Closed Mondays

The gallery stays closed on Sundays and Mondays. I tell visitors it’s for “maintenance,” which is true in its way, though the work usually shifts from walls to boxes. This week it meant loading the last of the framed pieces and books into the back of a rented truck. Michael had arrived from Grand Junction the night before with two of his friends—one works at a climbing shop, the other with the Forest Service. They treated the move like a weekend project: clear steps, no sentiment, and a shared playlist that lasted most of the day.

The new house sits in Crestview, only a few minutes west of town. The lots there are level and quiet, shaded by old cottonwoods that have learned how to hold their color late into October. The house itself is newer than the one near downtown, with wide windows and a split plan that lets two lives run parallel without distance. It will suit us.

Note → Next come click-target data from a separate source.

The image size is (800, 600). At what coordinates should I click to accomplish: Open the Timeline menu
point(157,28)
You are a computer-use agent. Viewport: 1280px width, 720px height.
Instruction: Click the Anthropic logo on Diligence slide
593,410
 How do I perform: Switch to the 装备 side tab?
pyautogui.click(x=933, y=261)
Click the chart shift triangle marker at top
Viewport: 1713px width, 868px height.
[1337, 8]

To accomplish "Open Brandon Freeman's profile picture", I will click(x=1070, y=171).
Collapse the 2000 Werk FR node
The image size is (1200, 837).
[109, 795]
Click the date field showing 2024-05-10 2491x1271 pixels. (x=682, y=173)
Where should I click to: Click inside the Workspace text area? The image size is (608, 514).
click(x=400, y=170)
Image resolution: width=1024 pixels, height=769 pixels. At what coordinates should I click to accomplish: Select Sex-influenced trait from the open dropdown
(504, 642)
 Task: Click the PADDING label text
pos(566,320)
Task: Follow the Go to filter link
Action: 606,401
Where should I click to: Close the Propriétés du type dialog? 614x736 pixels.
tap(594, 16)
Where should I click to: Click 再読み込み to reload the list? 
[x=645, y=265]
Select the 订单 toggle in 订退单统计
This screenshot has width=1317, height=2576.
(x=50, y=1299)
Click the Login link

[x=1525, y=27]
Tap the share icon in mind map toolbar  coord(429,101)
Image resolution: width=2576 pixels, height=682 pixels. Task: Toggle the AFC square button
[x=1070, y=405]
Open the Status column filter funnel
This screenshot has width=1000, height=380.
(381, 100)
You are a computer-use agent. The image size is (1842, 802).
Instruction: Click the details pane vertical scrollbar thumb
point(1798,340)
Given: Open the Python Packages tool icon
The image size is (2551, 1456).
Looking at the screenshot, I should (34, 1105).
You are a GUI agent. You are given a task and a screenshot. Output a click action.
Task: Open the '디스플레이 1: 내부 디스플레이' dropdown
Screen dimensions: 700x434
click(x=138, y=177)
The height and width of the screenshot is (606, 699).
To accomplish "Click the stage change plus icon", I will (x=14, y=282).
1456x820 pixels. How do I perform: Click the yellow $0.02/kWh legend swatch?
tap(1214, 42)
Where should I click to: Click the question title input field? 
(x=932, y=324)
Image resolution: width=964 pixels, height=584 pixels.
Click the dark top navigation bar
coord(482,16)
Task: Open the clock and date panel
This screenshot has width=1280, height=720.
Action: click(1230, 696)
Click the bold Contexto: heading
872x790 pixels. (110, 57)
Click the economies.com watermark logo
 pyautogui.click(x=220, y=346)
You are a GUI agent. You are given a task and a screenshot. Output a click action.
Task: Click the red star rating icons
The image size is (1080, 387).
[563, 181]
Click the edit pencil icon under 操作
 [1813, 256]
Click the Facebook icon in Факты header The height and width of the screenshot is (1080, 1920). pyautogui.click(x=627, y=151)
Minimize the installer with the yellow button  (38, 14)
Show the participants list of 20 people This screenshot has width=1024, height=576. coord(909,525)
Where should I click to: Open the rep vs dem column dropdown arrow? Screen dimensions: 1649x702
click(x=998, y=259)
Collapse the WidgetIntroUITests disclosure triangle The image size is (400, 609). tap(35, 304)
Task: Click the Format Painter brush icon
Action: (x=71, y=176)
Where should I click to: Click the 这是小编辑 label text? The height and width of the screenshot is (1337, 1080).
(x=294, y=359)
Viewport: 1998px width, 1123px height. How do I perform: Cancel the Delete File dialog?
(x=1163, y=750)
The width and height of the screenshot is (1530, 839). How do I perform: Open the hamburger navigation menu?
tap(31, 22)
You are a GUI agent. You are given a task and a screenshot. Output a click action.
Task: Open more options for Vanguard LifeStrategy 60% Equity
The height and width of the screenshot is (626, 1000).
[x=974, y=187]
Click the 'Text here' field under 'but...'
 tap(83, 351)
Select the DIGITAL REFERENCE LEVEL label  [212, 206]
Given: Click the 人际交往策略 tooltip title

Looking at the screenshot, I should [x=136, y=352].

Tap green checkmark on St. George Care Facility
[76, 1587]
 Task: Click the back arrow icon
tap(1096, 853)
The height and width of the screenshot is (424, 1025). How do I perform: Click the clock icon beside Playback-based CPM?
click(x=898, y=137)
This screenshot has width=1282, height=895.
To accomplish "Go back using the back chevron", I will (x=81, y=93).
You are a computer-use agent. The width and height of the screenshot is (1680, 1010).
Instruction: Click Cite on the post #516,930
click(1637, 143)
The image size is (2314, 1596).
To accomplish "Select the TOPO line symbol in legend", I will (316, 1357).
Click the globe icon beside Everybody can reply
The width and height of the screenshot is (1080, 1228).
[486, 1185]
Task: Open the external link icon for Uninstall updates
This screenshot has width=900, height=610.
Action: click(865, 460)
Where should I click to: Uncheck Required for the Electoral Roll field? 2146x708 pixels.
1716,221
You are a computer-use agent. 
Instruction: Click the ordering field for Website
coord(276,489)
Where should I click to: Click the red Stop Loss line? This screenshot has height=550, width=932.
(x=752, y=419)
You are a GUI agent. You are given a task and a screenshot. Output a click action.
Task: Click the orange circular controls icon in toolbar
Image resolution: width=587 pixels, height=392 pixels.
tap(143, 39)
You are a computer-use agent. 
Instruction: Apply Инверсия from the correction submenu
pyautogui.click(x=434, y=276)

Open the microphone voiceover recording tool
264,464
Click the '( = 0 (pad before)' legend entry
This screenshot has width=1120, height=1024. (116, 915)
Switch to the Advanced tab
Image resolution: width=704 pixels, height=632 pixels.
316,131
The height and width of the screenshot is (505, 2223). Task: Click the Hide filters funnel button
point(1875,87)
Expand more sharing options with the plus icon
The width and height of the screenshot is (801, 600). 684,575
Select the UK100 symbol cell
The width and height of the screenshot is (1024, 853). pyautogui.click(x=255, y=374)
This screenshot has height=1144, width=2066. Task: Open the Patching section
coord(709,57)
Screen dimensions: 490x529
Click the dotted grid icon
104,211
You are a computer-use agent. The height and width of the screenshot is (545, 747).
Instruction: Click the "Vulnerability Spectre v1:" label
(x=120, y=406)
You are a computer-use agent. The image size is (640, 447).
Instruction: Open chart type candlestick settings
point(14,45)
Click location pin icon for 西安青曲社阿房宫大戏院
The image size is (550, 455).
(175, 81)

We started just after nine and kept going until mid-afternoon. What looked manageable on paper filled two trips: one for the gallery’s overflow and one for the rest of the household boxes. Each load had the same rhythm—lift, steady, carry, stack. Inside, the rooms still smelled of new paint and detergent. Michael worked with an economy that reminded me of his grandfather: deliberate, unsentimental, always two steps ahead of me. His friends carried in a futon, a bike stand, a box labeled audio, and another marked books, heavy.

By noon the house was half arranged, though none of it felt settled yet. I took them to lunch on Main Avenue, a corner café near College Drive. The conversation drifted through small talk—snow forecasts, traffic patterns, the best burrito in town. Tourists still walked the sidewalks, but the pulse was slower now. The shoulder season changes the sound of the place: footsteps softer, voices lower, engines fewer. When we stepped outside, a faint line of yellow showed in the hills above Junction Creek.

We returned to finish what we had started. The second truckload was lighter—linens, lamps, the odd kitchen drawer of things that never seem to fit anywhere. The last piece was a small table, its surface scarred by years of gallery work. We set it in the shared dining room, a neutral space between our halves of the house. Separate but connected.

By late afternoon, the friends left with a quick wave and a promise to stop by once the snow returned. The quiet that followed felt like exhalation. Michael started sorting cables and tools in his room; I unpacked glasses and checked which outlets worked. There’s a certain order that comes from moving—what matters, what doesn’t, what you notice when everything is bare.

Around dusk, I found him in the kitchen unwrapping plates. The light through the window had gone soft, a pale orange that made the countertops glow.
“Which side do you want for the mugs?” he asked.
“Whichever one you’ll actually use,” I said.
He smiled, nodded, and chose the left. It was a small decision, but the sound of dishes settling into place felt like belonging.

Later, I drove back to the gallery. The sign in the window read Closed Monday. The street was almost empty, the last sunlight turning the storefronts amber. I didn’t turn on the lights. Instead, I walked through the quiet rooms, noting what would need rehanging and what would come home. Outside, a chill settled across the pavement. The season had changed, not with ceremony but with movement—just the small, necessary work of carrying things from one place to another until they belong.